C'est dur, mais c'est beau, tellement beau que je ne pourrais pas concevoir une vie de moine sans ces hurlements, et les cheveux tirés, et les vols planés sur le canapé d'un fou surexcité qui ressemble à Neuer (ndt: footballeur allemand). Cette opération de multitasking, ma femme la réalise avec davantage de charges que moi, elle se plaint, souffle, mais on voit que sa vie est pleine et pas du tout occupée dans le superflu. Elle est une lapine splendide, se partageant entre le boulot et le «kitchenaid» , avec une désinvolture extrême. La coiffeuse, désormais, elle la fait venir à la maison et quand elle s'offre une heure de shopping ce n'est pas pour rentrer avec un sac Furla mais avec les paquets 3x2 des chaussettes coton-éponge.

Elle dit qu'elle est heureuse comme ça: une lapinette sans jarretières, heureuse et irresponsable. La pizza on la mange au maximum une fois par mois, et jamais à la pizzeria car nous sommes bruyants et le voisin de table nous regarde alors comme des martiens, mais quand cela arrive c'est la fête. Sur la route nous sommes du genre minivans et camionnettes de transport de personnes et lorsque la radio alerte «Fortes rafales prévues entre Caianello et Valmontone. Prudence pour les camions bâchés, les camionnettes et les caravanes», nous nous sentons toujours plutôt concernés. C'est comme une grande community.

A l'hôtel, pour nous c'est toujours les cinq lits, car l'idéal des «trois enfants» n'est pas qu'une exigence démographique, elle est aussi celle du marché. S'il arrive qu'ils ne nous donnent pas un sixième lit on truque, essayant d'apitoyer le réceptionniste en leur disant que le 3ème et 4ème enfants vont se serrer dans un même lit.

Puisque le Pape Bergoglio aime le langage coloré et semble ne s'offusquer de rien, nous allons appeler un chat un chat et parler en toute franchise. J'ai même entendu des je-sais-tout affirmer que le pape a ouvert ainsi la voie à la capote. Nom d'une pipe! Je crois toutefois que seules deux catégories peuvent discuter de ses propos: les familles lapines et le Pape. C'est une affaire entre nous. Les autres, dehors: experts, évêques, curés etmentalistes qui savent tout (?).
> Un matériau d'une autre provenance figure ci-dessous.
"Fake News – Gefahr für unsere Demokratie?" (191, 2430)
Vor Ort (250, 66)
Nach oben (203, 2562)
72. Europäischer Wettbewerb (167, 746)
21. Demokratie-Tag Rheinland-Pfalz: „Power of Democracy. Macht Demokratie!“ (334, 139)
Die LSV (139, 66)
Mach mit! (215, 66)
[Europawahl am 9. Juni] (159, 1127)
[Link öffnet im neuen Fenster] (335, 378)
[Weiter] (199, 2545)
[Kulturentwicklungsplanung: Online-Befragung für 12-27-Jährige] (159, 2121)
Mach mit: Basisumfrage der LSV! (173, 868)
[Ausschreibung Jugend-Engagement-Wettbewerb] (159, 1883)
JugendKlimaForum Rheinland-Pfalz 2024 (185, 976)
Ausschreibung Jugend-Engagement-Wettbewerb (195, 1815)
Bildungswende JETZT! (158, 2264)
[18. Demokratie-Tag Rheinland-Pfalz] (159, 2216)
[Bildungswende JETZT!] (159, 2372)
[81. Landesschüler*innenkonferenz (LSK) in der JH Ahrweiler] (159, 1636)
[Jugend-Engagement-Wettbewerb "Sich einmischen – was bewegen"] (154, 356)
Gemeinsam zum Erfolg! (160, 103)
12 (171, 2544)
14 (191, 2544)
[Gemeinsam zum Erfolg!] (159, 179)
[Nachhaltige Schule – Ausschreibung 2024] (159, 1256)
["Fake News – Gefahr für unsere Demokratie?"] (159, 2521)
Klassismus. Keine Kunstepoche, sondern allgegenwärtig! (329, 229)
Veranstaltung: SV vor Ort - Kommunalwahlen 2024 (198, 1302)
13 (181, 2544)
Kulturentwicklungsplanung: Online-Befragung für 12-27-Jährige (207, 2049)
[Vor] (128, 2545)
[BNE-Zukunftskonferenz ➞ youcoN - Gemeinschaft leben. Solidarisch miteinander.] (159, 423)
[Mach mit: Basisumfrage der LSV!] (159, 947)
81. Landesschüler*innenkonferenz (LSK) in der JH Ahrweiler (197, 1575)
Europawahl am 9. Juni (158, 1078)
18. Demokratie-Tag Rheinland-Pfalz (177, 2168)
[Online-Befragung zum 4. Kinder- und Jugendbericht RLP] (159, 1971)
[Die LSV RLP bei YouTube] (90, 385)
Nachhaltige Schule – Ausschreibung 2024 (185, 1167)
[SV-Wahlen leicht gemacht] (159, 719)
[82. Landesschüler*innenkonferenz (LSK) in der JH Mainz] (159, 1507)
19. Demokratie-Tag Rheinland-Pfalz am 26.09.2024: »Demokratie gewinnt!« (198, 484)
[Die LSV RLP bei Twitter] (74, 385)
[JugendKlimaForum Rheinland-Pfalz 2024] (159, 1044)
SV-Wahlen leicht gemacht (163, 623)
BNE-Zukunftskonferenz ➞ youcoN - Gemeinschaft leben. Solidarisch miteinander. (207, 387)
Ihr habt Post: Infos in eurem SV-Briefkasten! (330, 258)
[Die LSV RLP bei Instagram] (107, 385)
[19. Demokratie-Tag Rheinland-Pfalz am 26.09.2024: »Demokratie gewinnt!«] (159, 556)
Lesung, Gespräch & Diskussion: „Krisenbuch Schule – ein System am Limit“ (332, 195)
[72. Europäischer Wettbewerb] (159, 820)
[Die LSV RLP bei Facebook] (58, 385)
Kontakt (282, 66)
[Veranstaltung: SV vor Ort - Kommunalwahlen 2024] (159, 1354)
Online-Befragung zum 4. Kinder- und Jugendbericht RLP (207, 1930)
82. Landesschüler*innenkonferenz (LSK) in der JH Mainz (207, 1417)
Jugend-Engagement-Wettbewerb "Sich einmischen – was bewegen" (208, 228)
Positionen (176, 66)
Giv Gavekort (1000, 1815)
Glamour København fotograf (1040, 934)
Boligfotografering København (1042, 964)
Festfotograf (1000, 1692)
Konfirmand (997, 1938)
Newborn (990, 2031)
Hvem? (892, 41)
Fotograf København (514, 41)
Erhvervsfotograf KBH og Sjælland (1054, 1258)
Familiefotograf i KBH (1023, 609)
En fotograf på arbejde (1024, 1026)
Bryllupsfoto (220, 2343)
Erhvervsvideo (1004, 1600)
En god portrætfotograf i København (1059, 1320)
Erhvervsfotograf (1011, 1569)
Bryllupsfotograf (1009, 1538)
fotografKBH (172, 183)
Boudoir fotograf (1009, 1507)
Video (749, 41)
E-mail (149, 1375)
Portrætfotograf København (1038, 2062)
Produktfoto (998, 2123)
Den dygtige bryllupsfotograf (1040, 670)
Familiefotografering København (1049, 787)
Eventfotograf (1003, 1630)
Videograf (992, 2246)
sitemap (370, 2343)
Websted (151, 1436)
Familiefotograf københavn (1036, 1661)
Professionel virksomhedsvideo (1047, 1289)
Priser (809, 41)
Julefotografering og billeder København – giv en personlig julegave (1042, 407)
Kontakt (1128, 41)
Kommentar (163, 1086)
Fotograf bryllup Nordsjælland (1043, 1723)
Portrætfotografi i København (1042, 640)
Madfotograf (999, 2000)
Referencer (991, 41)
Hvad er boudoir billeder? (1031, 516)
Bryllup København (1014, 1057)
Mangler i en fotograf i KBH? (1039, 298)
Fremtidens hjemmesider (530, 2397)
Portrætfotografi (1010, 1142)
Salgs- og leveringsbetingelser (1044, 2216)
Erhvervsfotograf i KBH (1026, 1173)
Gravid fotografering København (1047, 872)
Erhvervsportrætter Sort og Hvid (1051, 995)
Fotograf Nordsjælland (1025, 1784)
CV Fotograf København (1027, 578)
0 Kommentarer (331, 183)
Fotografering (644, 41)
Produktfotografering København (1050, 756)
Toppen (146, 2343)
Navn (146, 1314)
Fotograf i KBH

Lui, il a déjà parlé, maintenant c'est à nous. Et comme je suis fidèle au Magistère de l'Eglise et à son dépôt et à la sainte tradition, avant de trop m'inquiéter j'attendrai que l'anathème 'contra cuniculum' soit écrite dans une lettre apostolique ou dans une encyclique. Jusqu'à cette date je ne considérerai la phrase du Pape François sur les lapins que comme une malencontreuse boutade. Une parmi les nombreuses qu'il proclame pendant ses interviews. Vous en dites beaucoup, Sainteté, et tous prennent vos interviews pour du Magistère, mais moi je me souviens de ce que disait votre prédécesseur à propos du Magistère médiatique du Concile. Donc, je prends mes distances.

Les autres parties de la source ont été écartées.